■ What is needed:
Your reply should hold every record exactly as given, with no pictures in it.
**** Extracted data
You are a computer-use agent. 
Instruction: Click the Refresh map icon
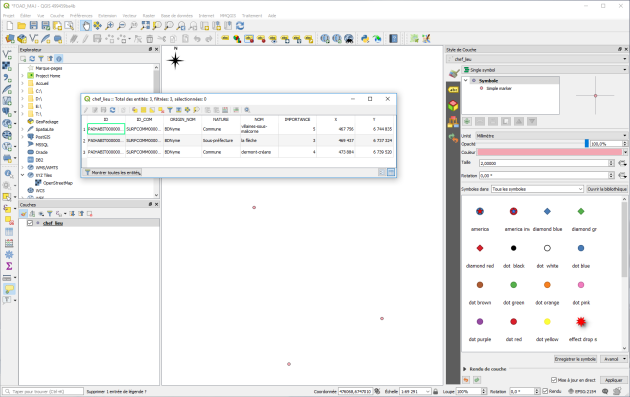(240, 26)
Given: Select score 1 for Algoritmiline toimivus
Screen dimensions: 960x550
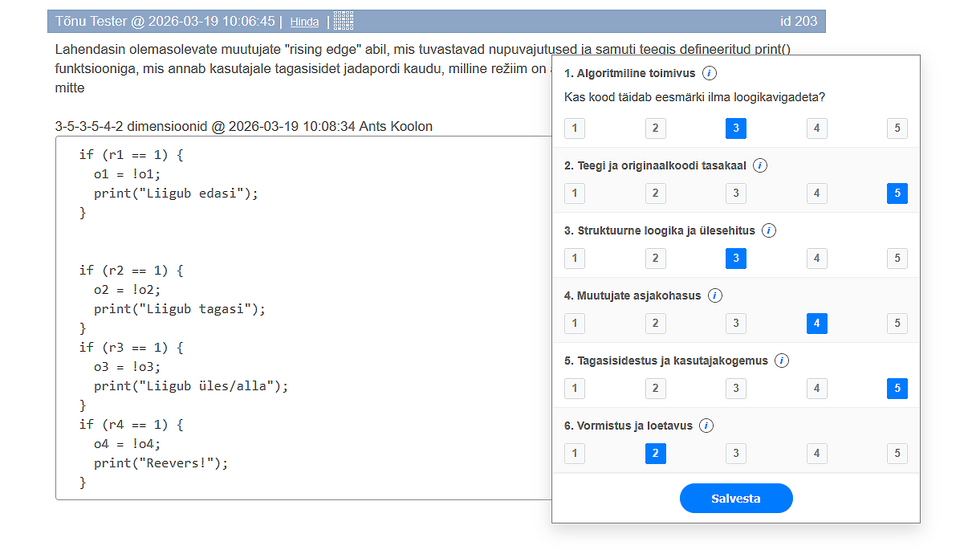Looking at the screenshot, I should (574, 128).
********
■ Exercise response:
You are a computer-use agent. 
Instruction: Click the Refresh map icon
(240, 26)
Given: Select score 1 for Algoritmiline toimivus
Screen dimensions: 960x550
Looking at the screenshot, I should (574, 128).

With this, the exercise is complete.